-------- Input material --------

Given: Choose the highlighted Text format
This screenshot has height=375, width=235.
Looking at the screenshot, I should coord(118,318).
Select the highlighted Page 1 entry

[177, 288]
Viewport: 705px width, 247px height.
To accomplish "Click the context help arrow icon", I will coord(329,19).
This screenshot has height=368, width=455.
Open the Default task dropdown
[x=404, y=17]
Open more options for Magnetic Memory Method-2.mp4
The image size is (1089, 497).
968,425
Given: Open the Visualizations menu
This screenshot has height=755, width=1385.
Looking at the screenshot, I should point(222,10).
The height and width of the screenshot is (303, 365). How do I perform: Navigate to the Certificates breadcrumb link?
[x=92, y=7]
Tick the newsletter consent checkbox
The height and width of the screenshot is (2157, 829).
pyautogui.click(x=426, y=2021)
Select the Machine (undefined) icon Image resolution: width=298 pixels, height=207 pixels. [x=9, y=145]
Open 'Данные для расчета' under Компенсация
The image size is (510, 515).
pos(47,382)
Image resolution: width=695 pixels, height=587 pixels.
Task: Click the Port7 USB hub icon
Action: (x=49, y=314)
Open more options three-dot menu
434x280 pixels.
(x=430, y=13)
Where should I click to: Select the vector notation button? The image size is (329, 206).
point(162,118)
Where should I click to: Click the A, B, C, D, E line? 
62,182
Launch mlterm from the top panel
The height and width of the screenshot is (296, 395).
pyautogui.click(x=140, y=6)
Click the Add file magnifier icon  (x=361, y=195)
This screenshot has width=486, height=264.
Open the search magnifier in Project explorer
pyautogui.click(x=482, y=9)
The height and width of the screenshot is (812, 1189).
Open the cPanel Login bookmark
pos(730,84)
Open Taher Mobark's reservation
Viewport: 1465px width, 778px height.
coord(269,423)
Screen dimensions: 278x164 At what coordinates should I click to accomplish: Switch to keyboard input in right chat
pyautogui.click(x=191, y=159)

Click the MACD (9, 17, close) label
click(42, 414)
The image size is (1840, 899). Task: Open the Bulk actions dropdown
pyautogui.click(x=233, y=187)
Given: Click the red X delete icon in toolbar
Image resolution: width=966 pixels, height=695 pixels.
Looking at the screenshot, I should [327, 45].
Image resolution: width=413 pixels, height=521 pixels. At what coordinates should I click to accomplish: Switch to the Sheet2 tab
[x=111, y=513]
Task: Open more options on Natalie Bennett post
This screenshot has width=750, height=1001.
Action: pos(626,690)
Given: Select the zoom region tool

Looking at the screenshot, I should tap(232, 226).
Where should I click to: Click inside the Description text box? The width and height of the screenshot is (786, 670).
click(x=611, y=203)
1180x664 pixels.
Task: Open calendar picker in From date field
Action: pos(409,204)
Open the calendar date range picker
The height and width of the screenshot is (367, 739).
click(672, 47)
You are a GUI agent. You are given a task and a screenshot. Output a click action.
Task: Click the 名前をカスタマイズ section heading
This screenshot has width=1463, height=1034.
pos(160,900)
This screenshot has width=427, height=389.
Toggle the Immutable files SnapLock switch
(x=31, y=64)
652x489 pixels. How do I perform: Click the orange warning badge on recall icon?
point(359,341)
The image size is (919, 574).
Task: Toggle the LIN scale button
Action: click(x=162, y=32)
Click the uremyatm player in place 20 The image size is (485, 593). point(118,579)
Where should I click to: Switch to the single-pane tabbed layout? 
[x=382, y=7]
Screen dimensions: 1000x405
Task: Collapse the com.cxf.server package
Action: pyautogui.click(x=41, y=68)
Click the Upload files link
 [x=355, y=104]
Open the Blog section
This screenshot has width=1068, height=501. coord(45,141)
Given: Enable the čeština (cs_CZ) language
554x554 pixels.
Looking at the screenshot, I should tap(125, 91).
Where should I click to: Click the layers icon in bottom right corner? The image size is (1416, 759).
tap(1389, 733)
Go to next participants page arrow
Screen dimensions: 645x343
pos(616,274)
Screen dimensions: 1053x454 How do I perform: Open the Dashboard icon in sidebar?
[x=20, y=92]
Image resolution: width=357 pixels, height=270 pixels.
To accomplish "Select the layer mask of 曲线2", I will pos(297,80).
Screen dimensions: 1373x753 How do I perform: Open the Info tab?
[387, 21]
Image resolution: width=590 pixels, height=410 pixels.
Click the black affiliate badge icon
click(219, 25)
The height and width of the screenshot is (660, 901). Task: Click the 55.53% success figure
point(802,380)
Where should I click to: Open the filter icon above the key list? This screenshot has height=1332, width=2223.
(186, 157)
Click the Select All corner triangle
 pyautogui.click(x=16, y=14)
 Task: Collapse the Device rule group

--------

What lines in the data above contain the word "menu"? Copy them all.

**Your response:**
Given: Open the Visualizations menu
Open more options three-dot menu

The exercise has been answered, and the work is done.